How should AI teams sample live traffic for agent evals?

The usual failure pattern is simple: teams say they are evaluating live traffic, but what they are really evaluating is a thin random slice of easy requests. That produces good-looking dashboards and weak operational truth. A healthy sampling strategy does not start with percentages. It starts with risk classes, expensive failure modes, and the slices of traffic that most reliably break the system.

What matters first

Random sampling is useful, but it should never be the only sampling model. A live eval program normally needs three layers:

baseline random sampling to catch general drift,
risk-weighted sampling for workflows where failure is expensive,
always-review slices for policy-heavy, approval-heavy, or customer-sensitive cases.

If the team only samples at random, it will almost always under-sample the traffic that matters most.

Why live sampling exists at all

Offline regression is essential, but it cannot show everything that changes once a system meets real users, real documents, and real tool behavior. Live sampling is where teams catch:

changed user prompts,
ambiguous real-world inputs,
new failure patterns in retrieval or tools,
and the support burden created by systems that still look healthy offline.
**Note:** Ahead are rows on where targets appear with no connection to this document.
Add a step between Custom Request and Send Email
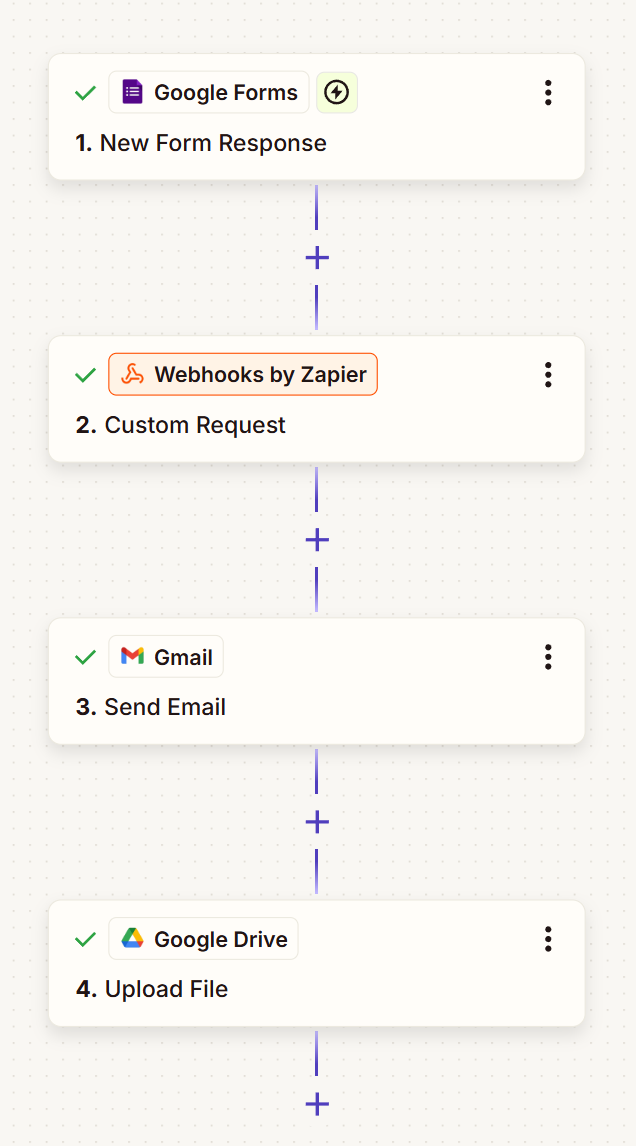636x1146 pixels. coord(316,539)

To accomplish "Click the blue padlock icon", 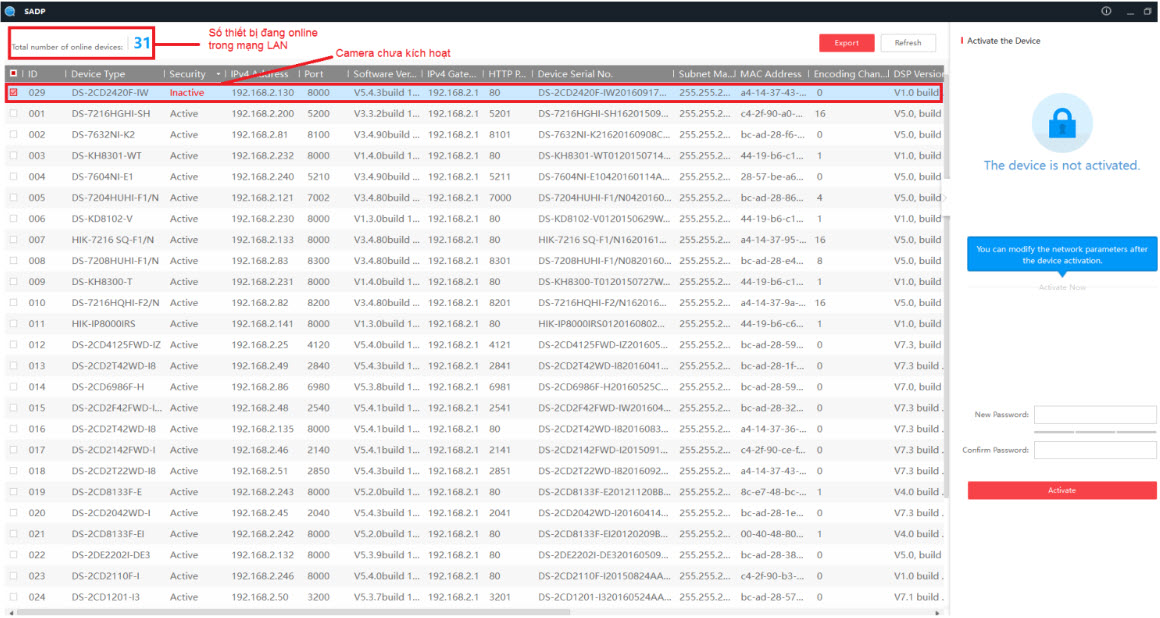I will click(1061, 124).
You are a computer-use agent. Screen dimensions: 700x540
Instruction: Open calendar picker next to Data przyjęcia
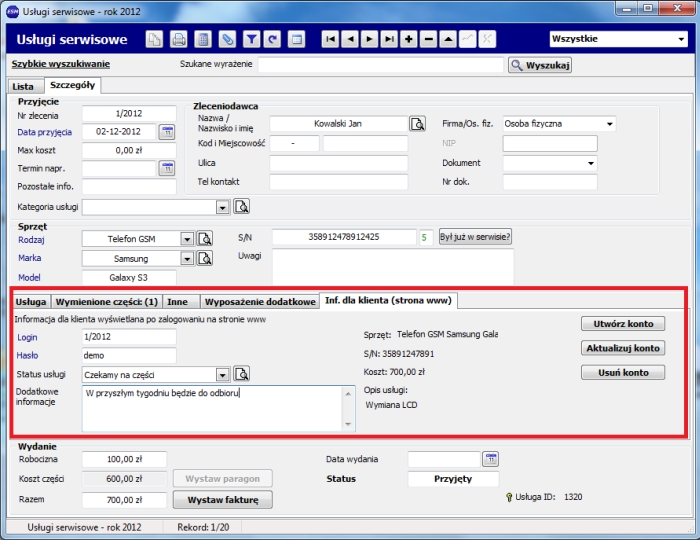166,131
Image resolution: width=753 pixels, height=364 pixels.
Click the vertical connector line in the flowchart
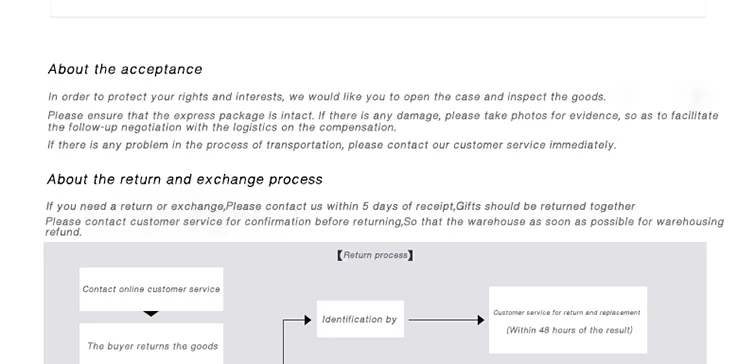[283, 342]
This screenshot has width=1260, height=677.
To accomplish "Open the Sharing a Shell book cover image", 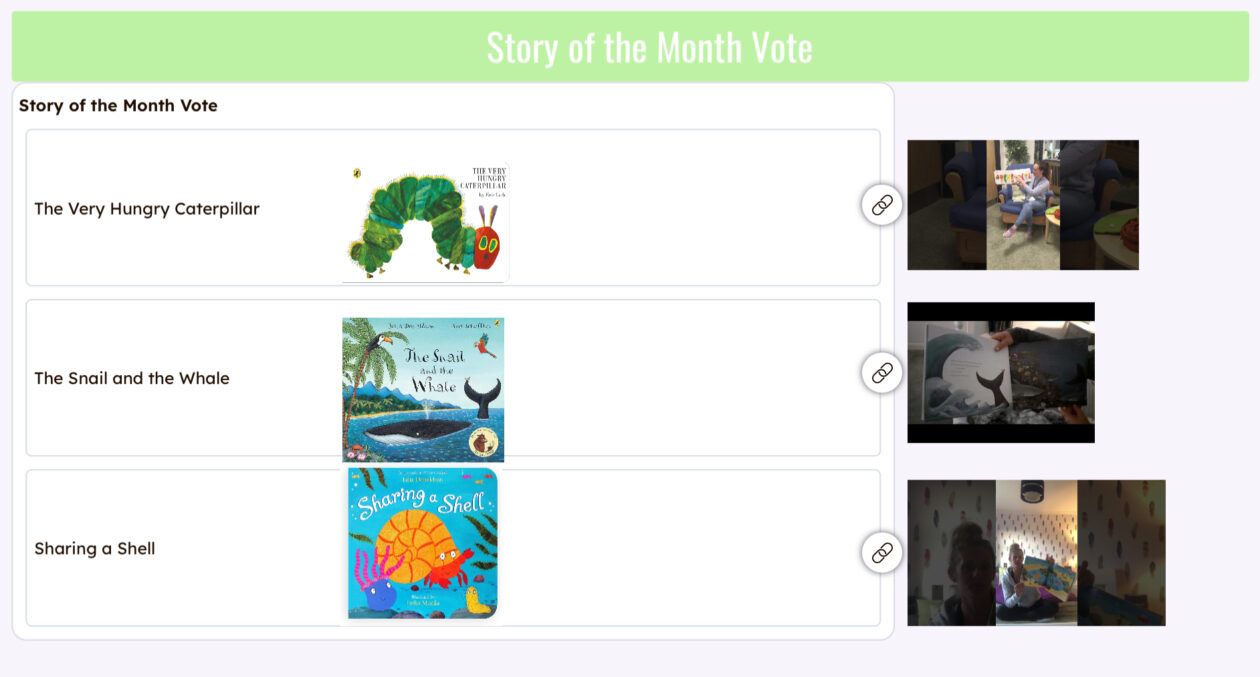I will [x=422, y=543].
That is why live sampling belongs to EvalOps, not only analytics.

What should always be in the sample pool

At minimum, live sampling should deliberately cover:

the highest-value workflow types,
cases that cross approval or escalation boundaries,
tasks with tool side effects,
slices known to be historically brittle,
and a random slice of ordinary traffic for general drift detection.
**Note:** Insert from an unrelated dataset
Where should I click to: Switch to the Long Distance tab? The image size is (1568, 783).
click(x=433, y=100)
If the sample is built only from convenience or low-cost review, it becomes a comfort exercise.

What should be always-review traffic

Some traffic should not depend on sampling at all. Teams should review every case, or near every case, when:

the task can trigger a consequential action,
the user is high-value or high-risk,
the system is newly rolled out,
the slice has known instability,
or policy/compliance exposure is meaningful.

Sampling is useful. It is not a replacement for judgment about where review is structurally necessary.
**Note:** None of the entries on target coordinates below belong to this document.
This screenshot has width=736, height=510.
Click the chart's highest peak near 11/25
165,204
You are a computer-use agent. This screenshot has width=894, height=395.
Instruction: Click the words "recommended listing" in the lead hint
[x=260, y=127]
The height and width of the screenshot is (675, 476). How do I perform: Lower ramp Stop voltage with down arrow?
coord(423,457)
The real tradeoff is reviewer capacity

Most sampling mistakes are not statistical mistakes. They are capacity mistakes.

Teams often choose the sample they can afford to review instead of the sample they need to understand. The fix is not only to add reviewers. It is to stratify the work:

lightweight automated checks on all traffic,
sampled human review on medium-risk slices,
mandatory review on high-risk slices.

That is how review scales without becoming blind.

When full regression still matters

Live sampling does not replace full regression. Full regression still matters when:

a major model, tool, or routing change is shipping,
the product is widening rollout,
a high-risk workflow changed,
or the team needs to prove the system is still safe on known critical examples.

Use full regression to protect the known edge set. Use live sampling to catch the unknown edge set.

A practical sampling model

For many teams, a healthy weekly operating model looks like this:

random sample from ordinary traffic,
targeted sample from each high-value workflow,
full review of high-risk actions or approvals,
trigger-based review when alerts, cost drift, or escalation anomalies appear.

The exact percentages matter less than whether the slices represent real operational risk.

What weak live sampling looks like

The common signs are:

sampling only low-risk traffic because it is faster,
not separating by workflow type,
mixing reviewer burden with quality signals,
or waiting for complaints before increasing review depth.

Those teams usually believe the product is healthier than it is.

Compare next

Shadow evals and canary rollouts Use this page when live sampling is part of a staged rollout rather than steady-state monitoring.

What is EvalOps for AI teams? Use this page when the broader operating model for datasets, traces, scorecards, and release gates still needs to be clarified.

What should an agent eval scorecard actually measure? Use this page when sampling is clear but the team still has not defined what the live review should score.

Traces vs logs for agent eval ops Use this page when sampled live traffic needs better run-level evidence rather than only aggregate logs.

Reader value check

This page should help a reader decide whether the eval, trace, scorecard, or monitoring signal is strong enough to support a release decision. For How should AI teams sample live traffic for agent evals?, the page is not finished if it only explains vocabulary. It should change what the team approves, measures, routes, buys, logs, or refuses to automate.

Before applying the guidance, bring production traces, labeled failure examples, reviewer notes, and the exact workflow step being evaluated. Those inputs keep the decision anchored in real operating conditions instead of a generic best-practice list.

Check	What the reader should be able to answer
Signal quality	Can the team explain what behavior the signal proves, and what it does not prove?
Release use	Does the page help decide whether to ship, hold, roll back, or collect more evidence?
Failure learning	Does each miss become a reusable eval case instead of a one-off complaint?
Owner	Is there a named person or team responsible for maintaining the scorecard or review loop?

Use the page as a working review artifact: compare the current workflow against the table, mark the missing evidence, and assign an owner for the next change. If the page exposes a gap but no one owns that gap, the correct next step is not broader rollout; it is a smaller pilot, a clearer gate, or a better measurement loop.

For EvalOps pages, the useful outcome is a sharper release conversation. A reader should leave knowing which evidence belongs in the gate, which evidence belongs in incident review, and which metric is too vague to trust.